### The task:
List every line below that contains the string "pyautogui", treating uppercase and lowercase letters as different.

>> Start Raw data

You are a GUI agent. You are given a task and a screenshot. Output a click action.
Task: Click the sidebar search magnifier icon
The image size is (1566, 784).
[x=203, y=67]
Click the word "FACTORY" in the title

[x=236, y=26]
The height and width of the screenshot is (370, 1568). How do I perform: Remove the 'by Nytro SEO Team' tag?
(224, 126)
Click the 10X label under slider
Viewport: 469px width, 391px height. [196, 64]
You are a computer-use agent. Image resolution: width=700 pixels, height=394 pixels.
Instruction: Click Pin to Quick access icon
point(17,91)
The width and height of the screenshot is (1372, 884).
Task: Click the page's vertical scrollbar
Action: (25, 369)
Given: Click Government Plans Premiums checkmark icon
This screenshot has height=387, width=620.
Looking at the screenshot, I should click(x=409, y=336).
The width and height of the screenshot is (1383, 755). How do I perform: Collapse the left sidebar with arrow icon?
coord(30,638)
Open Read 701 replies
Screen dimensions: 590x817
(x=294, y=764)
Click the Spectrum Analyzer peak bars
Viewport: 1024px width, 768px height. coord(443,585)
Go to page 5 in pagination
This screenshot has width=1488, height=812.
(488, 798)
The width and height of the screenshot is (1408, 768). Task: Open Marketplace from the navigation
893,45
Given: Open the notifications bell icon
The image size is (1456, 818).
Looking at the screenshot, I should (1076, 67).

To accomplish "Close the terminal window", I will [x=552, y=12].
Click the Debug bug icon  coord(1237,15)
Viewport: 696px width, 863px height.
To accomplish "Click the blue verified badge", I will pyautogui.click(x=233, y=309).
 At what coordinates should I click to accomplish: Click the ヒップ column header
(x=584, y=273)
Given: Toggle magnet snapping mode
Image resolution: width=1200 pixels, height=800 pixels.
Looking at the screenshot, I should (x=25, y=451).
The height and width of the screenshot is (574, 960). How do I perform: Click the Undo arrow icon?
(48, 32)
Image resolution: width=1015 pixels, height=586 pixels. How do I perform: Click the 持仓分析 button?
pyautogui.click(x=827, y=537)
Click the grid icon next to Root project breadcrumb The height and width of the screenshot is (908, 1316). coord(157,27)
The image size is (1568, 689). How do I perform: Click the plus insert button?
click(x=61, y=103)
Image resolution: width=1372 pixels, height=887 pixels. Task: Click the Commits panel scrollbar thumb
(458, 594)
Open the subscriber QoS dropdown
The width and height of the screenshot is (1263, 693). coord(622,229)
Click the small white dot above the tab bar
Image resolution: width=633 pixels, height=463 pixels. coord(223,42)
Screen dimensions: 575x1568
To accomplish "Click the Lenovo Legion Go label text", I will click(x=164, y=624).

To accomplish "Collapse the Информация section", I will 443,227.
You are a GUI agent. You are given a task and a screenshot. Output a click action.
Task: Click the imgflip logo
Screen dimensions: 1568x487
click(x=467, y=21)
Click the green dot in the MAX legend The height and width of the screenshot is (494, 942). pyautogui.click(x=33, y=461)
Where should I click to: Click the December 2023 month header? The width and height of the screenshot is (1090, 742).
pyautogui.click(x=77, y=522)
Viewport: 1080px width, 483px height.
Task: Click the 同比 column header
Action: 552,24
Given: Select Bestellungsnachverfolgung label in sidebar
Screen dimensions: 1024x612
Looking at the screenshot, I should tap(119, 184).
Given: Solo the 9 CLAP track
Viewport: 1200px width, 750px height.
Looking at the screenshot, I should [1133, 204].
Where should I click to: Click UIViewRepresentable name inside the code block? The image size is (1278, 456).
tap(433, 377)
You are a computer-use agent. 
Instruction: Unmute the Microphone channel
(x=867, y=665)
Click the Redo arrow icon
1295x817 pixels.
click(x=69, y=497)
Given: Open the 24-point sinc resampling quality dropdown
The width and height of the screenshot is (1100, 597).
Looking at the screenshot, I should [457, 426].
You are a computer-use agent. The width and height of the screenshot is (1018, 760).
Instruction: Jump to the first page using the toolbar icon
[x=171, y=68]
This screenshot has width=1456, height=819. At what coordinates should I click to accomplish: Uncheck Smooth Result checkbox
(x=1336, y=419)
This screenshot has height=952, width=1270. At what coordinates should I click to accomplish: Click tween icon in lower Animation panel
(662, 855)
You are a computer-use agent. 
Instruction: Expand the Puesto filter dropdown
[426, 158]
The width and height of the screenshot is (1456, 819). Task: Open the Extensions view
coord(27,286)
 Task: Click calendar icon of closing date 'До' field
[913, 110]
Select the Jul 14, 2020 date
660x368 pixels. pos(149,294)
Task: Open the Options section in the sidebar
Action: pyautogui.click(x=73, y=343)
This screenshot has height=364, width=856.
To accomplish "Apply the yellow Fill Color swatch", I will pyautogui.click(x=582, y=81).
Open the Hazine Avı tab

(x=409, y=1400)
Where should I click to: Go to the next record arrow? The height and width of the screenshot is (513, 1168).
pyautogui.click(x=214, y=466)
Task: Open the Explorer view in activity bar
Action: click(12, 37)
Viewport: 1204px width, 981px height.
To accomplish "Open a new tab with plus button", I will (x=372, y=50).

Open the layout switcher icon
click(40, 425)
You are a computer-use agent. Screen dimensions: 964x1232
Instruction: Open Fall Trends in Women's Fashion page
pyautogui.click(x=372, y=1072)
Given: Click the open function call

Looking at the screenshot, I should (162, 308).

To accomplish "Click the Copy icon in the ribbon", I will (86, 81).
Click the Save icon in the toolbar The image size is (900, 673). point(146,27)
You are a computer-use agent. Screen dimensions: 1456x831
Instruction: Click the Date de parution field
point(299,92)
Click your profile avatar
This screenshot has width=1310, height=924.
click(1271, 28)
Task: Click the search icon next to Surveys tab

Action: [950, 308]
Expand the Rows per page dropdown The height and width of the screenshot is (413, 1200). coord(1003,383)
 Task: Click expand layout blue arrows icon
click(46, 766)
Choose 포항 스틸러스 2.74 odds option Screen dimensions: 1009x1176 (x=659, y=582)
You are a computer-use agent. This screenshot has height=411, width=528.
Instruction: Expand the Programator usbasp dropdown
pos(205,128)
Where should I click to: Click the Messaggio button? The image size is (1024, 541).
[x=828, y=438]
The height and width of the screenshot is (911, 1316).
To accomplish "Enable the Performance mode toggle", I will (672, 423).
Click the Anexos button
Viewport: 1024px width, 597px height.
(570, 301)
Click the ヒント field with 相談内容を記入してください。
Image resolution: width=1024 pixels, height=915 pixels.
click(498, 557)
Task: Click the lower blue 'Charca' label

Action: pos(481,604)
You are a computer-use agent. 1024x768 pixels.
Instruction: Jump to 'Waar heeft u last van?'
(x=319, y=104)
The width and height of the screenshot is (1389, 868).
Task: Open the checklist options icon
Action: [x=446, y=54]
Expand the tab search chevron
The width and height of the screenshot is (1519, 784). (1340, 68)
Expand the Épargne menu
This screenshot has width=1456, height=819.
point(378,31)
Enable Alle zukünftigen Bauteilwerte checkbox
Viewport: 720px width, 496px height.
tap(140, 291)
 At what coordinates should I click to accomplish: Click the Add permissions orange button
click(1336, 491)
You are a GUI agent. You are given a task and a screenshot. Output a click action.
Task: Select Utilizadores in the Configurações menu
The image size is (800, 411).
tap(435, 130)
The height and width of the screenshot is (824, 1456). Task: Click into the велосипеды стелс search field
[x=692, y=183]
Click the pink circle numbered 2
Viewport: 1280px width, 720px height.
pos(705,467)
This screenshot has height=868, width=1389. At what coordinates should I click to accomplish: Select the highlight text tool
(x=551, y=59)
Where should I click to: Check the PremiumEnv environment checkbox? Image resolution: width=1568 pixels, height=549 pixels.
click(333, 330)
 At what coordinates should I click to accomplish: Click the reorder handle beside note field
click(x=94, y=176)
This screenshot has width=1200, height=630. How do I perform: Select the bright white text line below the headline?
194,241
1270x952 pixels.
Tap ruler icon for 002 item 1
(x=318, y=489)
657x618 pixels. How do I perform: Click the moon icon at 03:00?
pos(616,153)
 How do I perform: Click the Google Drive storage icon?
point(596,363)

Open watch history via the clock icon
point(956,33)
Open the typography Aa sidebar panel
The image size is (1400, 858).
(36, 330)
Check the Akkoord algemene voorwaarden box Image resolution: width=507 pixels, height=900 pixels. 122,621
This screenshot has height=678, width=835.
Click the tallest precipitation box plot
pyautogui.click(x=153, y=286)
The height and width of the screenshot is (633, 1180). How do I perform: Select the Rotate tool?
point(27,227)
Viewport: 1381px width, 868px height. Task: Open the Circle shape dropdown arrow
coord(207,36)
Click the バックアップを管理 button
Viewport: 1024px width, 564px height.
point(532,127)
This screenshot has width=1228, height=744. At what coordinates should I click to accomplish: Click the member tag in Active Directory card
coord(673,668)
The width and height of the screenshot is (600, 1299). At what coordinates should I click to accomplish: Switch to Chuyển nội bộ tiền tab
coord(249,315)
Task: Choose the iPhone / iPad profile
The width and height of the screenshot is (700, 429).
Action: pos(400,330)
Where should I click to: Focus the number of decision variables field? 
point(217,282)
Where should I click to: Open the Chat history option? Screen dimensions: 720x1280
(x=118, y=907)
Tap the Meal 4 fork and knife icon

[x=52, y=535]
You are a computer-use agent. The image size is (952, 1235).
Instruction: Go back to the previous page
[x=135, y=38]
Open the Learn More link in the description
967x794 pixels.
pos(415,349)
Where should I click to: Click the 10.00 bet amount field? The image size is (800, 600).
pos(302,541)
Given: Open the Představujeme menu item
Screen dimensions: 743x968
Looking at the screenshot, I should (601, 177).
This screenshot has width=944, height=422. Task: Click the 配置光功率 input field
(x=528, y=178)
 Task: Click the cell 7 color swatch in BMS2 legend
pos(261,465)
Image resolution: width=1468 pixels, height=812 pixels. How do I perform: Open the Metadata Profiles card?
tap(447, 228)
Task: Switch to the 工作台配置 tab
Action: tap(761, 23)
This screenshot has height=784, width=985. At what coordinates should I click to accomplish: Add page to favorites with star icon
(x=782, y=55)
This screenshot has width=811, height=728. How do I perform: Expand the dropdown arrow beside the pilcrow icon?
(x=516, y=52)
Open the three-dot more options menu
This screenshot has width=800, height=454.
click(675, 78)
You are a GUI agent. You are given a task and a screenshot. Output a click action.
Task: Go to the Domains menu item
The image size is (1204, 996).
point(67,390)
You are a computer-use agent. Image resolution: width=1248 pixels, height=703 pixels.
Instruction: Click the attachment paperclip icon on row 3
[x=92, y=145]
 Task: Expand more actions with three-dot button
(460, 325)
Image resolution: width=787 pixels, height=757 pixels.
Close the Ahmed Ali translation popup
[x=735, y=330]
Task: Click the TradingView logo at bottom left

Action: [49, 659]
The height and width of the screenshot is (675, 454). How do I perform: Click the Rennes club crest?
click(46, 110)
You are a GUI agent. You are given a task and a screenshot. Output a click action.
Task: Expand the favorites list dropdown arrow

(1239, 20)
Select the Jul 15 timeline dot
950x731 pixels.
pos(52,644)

>> End Raw data

### Full solution:
To accomplish "Click the blue verified badge", I will pyautogui.click(x=233, y=309).
pyautogui.click(x=827, y=537)
Click the green dot in the MAX legend The height and width of the screenshot is (494, 942). pyautogui.click(x=33, y=461)
pyautogui.click(x=77, y=522)
Action: pyautogui.click(x=73, y=343)
To accomplish "Apply the yellow Fill Color swatch", I will pyautogui.click(x=582, y=81).
pyautogui.click(x=214, y=466)
pyautogui.click(x=372, y=1072)
pyautogui.click(x=153, y=286)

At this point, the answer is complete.